Tasks to perform:
1 - Answer these questions from the article on Polars:
(a) What memory format is Polars built on?
(b) How many files and how much data make up the NYC Taxi dataset used?
(c) Which additional Python library is named as giving Pandas multithreading?
2 - Carry the article on Polars forward, starting after its last sentence.

Text shown:
-------------------------

Mapping New York in Seconds: Geospatial Magic with Polar
Today, we will tackle an interesting library available for Rust enthusiasts called Polars (pola.rs). Polars is a high-performance DataFrame library (if you have ever worked with similar libraries - I guess the most famous is Pandas in the Python ecosystem - you will know straightaway what it is and where it's useful). Polars is, of course, implemented in Rust but has Python bindings so it can be used in both worlds. It's designed for efficient data processing and data manipulation with excellent performance.
In contrast to Pandas, which uses NumPy arrays, Polars is built on Apache Arrow columnar memory format and is optimized for analytics workloads. The execution model emphasizes lazy execution which allows query optimization and is generally faster than Pandas, especially for operations like groupBy, joins and merges, as well as filter operations on large data sets (you can check out some benchmarks here).
Because Polars is written in Rust, it has outstanding memory efficiency when compared to Pandas. It uses more efficient columnar storage and has significantly less overhead in data structures. On top of that, it has built-in multithreading for many operations compared to Pandas (unless explicitly using additional Python libraries like Dask).
Short tutorial on Pola.rs
For the purpose of this blog post and to test Polars with a dataset that more closely resembles the real-world data usage, I have picked the NYC Taxi dataset which consists of 3 files and 5.4 GB of data (first quarter of the year 2016).
First, we need to load the data and merge it into one lazy dataset:
let file_paths = vec!["nyc_taxi_data/yellow_tripdata_2016-01.csv",
"nyc_taxi_data/yellow_tripdata_2016-02.csv",
"nyc_taxi_data/yellow_tripdata_2016-03.csv",
];
// Create a vector to store individual LazyFrames
let mut lazy_frames: Vec<LazyFrame> = Vec::new();
println!("loading data...");
// Read each CSV file into a LazyFrame
for path in file_paths {
let lf = LazyCsvReader::new(path)
.with_has_header(true)
.with_try_parse_dates(false)
.with_low_memory(true)
.finish()?;
lazy_frames.push(lf);
}
The code above reads multiple CSV files into LazyFrames instead of simple DataFrames. This means that the computations like parsing, filtering, etc., will not be executed immediately. Instead, we can build a logical plan that will be later optimized and executed by Pola.rs engine.

-------------------------

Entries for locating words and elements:
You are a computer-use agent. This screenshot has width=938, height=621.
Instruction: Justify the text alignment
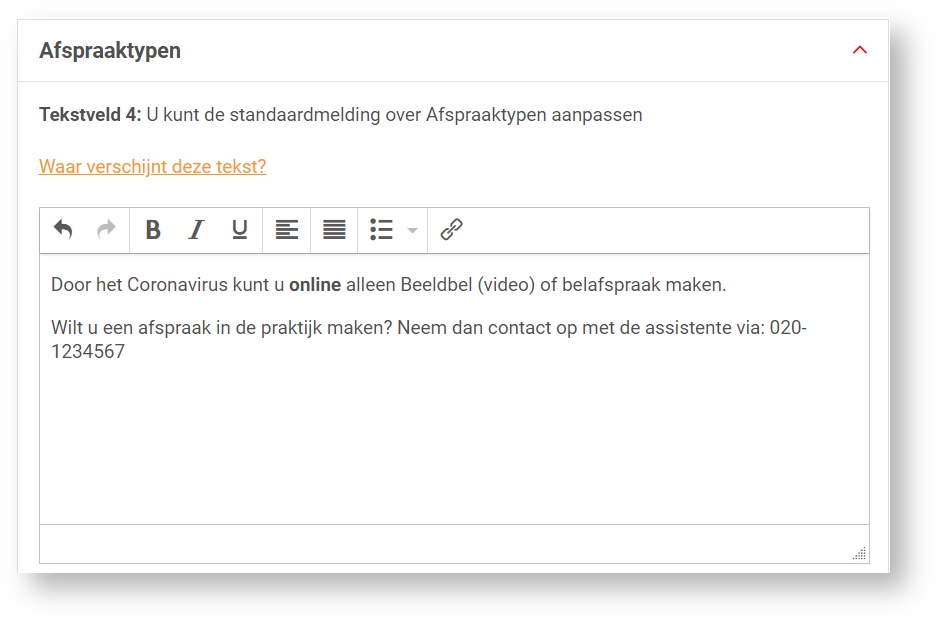click(x=334, y=230)
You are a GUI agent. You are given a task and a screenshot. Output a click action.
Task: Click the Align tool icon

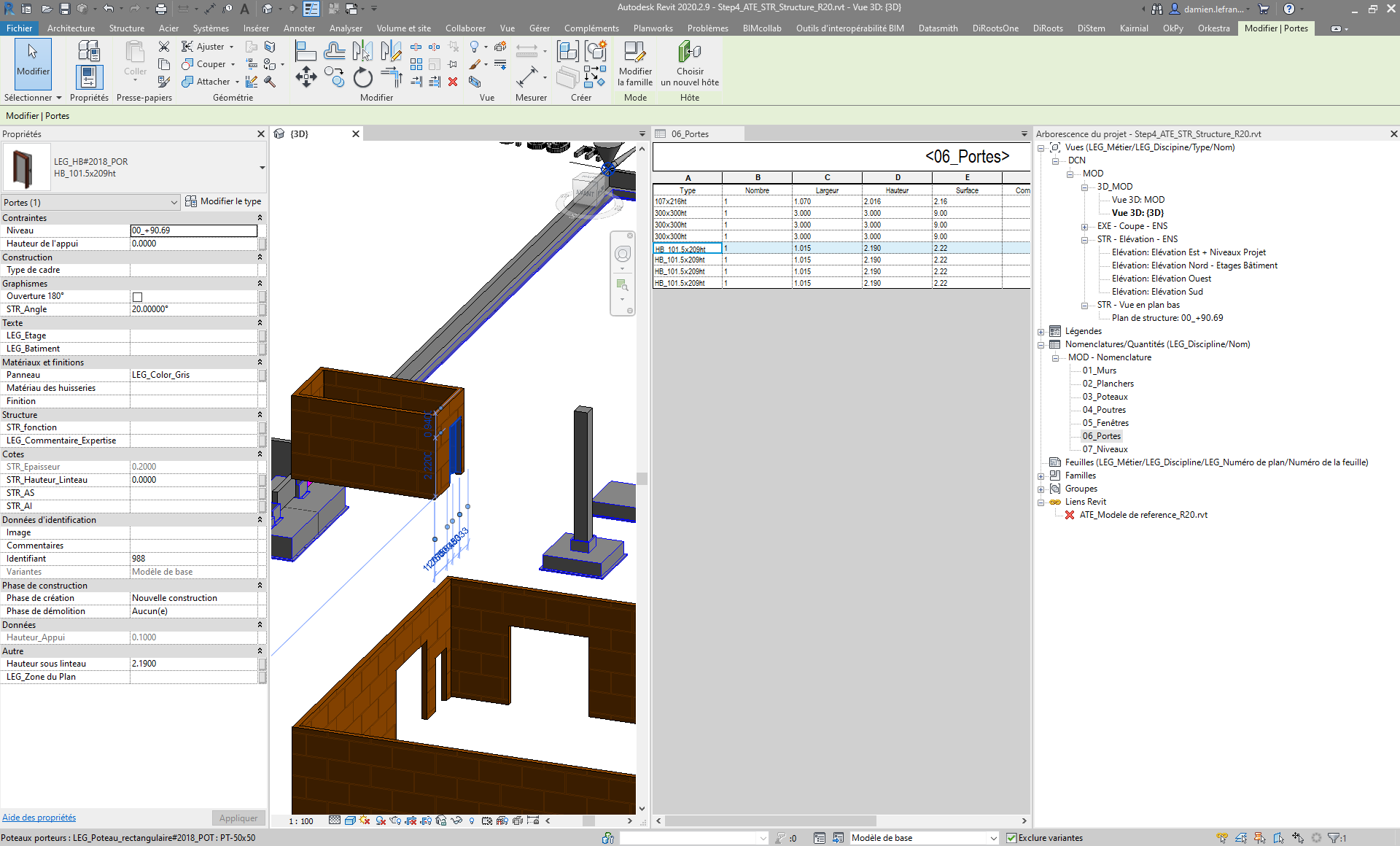point(306,50)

-------------------------

Results:
1 -
(a) The Apache Arrow columnar memory format.
(b) 3 files and 5.4 GB of data.
(c) Dask.

2 -
With Polars, we can load data eagerly or lazily. The eager version is simpler and more straightforward for small datasets and quick prototyping. Still, there are drawbacks like no optimizations and possibly more memory used (Polars will not remove the columns you are actually not using in your queries).
// Create UnionArgs for concat function
let union_args = UnionArgs {
parallel: false,
..Default::default()
};
// Concatenate all LazyFrames vertically
let combined_lf = concat(lazy_frames, union_args)?;
// Collect data
let df = combined_lf.collect()?;
Once we have data loaded into our lazy frames from multiple sources, we can join them into a single combined data frame. For this purpose, we use the UnionArgs
struct, which configures how Polars should concatenate the frames for us.
Okay, so we are at the point where we have all of our data collected and ready to be processed. I have decided that for the purpose of this short tutorial, we will investigate only 2 columns dropoff_latitude
and dropoff_longitude
which indicate the locations where NYC taxis drop off passengers. Of course, there are other interesting columns like tip amount, totals, etc., but we want location so we can play with it using H3
library and show something on the map.
We pick the columns and we try to get a typed representation of each one as f64
.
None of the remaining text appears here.